### TO DO
Exact reproduction required: the lines below from the line with "Task: Click the Language/Type label" to the line with "You are a computer-use agent. Image", both ends included, and no others.

### DATA TO PROCESS

____

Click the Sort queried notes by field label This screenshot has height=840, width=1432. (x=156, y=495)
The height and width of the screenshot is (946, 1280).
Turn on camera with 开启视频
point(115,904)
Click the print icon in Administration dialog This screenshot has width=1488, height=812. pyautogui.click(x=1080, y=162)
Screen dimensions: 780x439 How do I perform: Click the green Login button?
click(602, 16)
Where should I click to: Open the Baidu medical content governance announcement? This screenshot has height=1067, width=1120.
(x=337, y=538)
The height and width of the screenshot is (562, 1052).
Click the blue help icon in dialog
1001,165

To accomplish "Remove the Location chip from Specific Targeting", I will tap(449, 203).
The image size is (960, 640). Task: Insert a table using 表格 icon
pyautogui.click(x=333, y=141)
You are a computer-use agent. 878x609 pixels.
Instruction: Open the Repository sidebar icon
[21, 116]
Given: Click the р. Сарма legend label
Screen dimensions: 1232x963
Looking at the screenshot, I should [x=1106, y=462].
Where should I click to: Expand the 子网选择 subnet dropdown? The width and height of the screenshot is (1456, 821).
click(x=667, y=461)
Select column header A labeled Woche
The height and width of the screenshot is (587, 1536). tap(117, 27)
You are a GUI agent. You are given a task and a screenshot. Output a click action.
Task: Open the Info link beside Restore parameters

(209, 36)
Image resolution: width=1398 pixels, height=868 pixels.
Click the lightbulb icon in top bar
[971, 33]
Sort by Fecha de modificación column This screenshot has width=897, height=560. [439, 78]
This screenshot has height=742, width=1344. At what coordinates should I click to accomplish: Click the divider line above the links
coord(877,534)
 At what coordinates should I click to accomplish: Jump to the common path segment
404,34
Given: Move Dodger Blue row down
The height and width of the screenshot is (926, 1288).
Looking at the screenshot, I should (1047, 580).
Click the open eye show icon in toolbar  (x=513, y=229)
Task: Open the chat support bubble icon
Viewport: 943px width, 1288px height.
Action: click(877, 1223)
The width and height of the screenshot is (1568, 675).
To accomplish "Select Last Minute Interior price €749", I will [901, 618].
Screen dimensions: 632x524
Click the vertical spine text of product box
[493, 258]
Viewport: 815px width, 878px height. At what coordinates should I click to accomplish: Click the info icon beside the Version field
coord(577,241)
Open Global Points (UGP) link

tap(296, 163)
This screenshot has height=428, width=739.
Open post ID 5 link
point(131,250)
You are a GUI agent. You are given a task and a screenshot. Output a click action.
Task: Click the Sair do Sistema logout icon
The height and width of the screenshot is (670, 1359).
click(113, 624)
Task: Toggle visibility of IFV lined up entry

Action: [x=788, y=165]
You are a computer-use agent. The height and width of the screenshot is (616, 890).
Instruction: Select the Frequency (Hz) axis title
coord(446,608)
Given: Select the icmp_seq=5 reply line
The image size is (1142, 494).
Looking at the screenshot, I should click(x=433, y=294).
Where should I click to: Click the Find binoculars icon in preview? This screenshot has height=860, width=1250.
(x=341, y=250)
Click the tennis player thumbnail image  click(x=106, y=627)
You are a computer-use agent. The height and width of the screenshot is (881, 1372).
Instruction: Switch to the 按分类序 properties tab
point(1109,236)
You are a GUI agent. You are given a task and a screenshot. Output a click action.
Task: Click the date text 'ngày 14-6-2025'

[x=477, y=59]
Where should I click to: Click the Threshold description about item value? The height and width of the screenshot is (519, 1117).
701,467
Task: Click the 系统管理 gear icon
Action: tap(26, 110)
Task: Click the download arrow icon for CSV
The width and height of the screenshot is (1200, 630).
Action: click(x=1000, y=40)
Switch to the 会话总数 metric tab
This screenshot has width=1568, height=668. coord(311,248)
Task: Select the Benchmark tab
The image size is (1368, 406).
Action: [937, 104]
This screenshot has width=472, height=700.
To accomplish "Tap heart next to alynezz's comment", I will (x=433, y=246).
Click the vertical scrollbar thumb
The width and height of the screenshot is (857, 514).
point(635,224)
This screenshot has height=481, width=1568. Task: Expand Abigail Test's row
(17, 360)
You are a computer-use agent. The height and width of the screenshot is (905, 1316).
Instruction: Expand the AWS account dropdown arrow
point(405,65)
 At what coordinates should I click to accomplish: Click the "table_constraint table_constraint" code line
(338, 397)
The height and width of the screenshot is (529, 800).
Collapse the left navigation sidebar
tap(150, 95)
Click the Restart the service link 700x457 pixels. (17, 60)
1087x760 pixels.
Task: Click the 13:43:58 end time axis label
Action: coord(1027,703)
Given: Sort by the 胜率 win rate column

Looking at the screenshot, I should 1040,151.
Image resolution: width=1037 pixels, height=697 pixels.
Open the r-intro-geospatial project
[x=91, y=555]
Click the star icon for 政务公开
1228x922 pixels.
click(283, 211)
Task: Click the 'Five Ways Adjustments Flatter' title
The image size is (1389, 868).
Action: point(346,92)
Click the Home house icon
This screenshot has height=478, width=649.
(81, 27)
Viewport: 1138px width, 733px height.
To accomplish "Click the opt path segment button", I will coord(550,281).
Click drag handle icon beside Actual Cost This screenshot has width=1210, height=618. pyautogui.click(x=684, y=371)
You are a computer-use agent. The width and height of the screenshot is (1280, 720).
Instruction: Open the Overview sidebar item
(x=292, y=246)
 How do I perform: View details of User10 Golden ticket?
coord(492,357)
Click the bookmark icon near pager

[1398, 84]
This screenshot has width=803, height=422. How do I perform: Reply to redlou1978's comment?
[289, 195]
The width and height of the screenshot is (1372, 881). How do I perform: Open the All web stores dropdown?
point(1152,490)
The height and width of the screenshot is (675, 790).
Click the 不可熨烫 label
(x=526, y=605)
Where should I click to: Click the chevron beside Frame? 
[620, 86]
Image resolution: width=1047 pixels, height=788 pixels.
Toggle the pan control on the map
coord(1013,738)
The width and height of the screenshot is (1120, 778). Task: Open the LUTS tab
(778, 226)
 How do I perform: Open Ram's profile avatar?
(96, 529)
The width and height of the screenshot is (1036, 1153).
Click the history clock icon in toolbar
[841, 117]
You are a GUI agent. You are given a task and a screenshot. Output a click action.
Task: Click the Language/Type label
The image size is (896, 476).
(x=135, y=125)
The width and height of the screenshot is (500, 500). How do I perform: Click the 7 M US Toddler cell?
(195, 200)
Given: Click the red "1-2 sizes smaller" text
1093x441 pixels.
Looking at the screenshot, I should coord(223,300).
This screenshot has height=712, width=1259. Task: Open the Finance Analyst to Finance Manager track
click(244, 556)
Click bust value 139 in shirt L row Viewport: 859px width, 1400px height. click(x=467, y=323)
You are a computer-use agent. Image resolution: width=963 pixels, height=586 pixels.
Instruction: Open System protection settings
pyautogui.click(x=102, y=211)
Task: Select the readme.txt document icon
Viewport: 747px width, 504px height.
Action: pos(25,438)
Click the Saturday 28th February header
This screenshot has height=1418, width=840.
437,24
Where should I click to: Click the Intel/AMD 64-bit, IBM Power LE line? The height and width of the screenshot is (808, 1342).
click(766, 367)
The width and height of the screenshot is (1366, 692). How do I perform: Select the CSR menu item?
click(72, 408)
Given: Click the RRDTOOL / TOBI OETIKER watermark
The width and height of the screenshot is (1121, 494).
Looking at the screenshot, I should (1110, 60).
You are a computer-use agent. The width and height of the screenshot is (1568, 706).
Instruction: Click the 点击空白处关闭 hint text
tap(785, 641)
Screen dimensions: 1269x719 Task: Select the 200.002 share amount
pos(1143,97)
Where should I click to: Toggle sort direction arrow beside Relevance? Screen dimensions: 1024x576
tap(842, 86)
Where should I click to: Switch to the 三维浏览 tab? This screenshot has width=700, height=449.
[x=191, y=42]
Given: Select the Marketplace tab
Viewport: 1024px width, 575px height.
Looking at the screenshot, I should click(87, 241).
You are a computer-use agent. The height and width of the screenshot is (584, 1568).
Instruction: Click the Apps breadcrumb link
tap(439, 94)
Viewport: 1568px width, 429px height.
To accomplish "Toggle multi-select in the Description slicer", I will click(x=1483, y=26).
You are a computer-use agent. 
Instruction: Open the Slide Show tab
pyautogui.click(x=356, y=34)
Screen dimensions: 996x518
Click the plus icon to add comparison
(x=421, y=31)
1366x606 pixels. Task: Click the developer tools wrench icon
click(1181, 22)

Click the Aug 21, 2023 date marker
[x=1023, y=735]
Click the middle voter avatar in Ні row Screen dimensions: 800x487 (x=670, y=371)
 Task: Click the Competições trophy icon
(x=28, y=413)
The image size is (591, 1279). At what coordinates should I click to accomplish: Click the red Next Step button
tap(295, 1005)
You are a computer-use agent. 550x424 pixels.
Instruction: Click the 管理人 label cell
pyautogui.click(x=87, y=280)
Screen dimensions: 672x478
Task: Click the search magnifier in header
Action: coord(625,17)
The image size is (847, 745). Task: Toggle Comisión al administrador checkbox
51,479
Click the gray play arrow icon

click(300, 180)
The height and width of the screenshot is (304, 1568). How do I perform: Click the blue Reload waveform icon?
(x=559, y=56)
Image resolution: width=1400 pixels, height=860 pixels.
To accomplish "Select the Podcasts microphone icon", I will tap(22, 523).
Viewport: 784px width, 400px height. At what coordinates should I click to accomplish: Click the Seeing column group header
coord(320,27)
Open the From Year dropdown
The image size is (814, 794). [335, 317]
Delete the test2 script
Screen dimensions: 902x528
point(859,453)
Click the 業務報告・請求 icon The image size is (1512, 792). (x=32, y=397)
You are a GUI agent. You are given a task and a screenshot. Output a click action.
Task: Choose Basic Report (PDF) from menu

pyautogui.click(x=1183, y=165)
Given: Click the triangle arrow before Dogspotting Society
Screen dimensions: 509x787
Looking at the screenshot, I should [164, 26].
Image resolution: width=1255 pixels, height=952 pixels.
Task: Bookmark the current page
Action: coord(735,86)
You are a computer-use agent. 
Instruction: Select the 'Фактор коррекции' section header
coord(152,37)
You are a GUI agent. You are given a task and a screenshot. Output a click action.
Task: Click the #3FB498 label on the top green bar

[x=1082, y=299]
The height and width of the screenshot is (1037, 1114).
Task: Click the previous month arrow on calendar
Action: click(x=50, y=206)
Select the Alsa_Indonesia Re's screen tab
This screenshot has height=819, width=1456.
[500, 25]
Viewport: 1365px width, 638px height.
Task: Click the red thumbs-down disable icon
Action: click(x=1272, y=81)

____

### TASK RESULT
Task: Click the Language/Type label
The image size is (896, 476).
(x=135, y=125)
The width and height of the screenshot is (500, 500). How do I perform: Click the 7 M US Toddler cell?
(195, 200)
Given: Click the red "1-2 sizes smaller" text
1093x441 pixels.
Looking at the screenshot, I should coord(223,300).
This screenshot has height=712, width=1259. Task: Open the Finance Analyst to Finance Manager track
click(244, 556)
Click bust value 139 in shirt L row Viewport: 859px width, 1400px height. click(x=467, y=323)
You are a computer-use agent. Image resolution: width=963 pixels, height=586 pixels.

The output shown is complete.